The documents, which were shared with investors this summer, reveal an aggressive growth strategy that hinges on massive upfront investment in computing infrastructure, chips and data centers—spending that CEO Sam Altman has described as necessary to meet what he sees as insatiable demand for AI capabilities. The company anticipates total spending of roughly $22 billion this year against $13 billion in sales, resulting in a net loss of $9 billion—meaning OpenAI spends approximately $1.69 for every dollar of revenue it generates.
But the financial trajectory only gets steeper before it improves.
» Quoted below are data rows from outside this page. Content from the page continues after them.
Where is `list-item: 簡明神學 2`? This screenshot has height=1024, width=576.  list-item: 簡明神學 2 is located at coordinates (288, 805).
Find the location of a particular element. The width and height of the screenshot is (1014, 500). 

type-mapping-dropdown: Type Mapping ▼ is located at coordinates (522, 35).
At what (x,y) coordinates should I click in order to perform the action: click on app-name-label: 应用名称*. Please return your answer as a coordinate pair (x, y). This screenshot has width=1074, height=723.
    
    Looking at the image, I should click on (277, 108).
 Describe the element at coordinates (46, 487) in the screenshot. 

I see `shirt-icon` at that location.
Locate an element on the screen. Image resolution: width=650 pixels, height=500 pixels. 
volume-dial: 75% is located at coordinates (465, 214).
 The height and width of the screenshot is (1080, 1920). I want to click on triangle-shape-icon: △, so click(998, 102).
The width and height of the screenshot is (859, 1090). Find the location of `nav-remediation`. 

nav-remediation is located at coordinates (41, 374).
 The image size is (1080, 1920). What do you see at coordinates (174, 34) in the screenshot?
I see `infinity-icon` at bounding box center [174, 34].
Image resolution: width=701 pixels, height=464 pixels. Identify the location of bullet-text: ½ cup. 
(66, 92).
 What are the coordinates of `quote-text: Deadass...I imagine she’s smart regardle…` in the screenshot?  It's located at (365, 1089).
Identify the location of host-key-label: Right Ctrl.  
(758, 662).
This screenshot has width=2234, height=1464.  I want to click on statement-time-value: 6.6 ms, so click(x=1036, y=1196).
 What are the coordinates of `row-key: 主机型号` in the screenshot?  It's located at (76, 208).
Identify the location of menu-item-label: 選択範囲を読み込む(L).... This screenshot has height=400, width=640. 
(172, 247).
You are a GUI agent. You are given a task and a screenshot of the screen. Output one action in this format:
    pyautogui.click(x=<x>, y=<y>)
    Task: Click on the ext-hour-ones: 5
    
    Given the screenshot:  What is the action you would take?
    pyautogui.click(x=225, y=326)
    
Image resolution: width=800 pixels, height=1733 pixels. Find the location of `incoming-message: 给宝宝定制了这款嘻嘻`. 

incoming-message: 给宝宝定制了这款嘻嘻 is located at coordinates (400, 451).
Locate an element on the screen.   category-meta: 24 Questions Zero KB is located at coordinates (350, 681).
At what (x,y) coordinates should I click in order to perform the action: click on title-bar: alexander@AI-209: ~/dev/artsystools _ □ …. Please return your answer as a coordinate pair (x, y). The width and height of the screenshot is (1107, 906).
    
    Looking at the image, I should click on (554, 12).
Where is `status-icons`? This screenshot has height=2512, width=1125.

The documents show OpenAI projects that by 2028, its operating losses will balloon to roughly three-quarters of that year’s revenue, driven primarily by ballooning spending on computing costs. That’s the same year competitor Anthropic expects to break even, according to WSJ .
The numbers underscore the stark divergence between the two most valuable AI startups. While both companies currently burn cash at similar rates relative to revenue, their paths forward split dramatically. Anthropic forecasts dropping its cash burn to roughly one-third of revenue in 2026 and down to 9% by 2027. OpenAI, by contrast, expects its burn rate to remain at 57% in 2026 and 2027.
OpenAI’s plan relies on what amounts to a bet on dominance. The company recently announced it has signed up to $1.4 trillion in commitments over the next eight years for computing deals with cloud and chip giants. It’s spending almost $100 billion on backup data-center capacity alone to cover unforeseen demand from future products and research.
“Demand for AI exceeds available compute supply today,” an OpenAI spokesman told WSJ . “Every dollar we invest in AI infrastructure goes to serving the hundreds of millions of consumers, businesses, and developers who rely on ChatGPT to get more done.”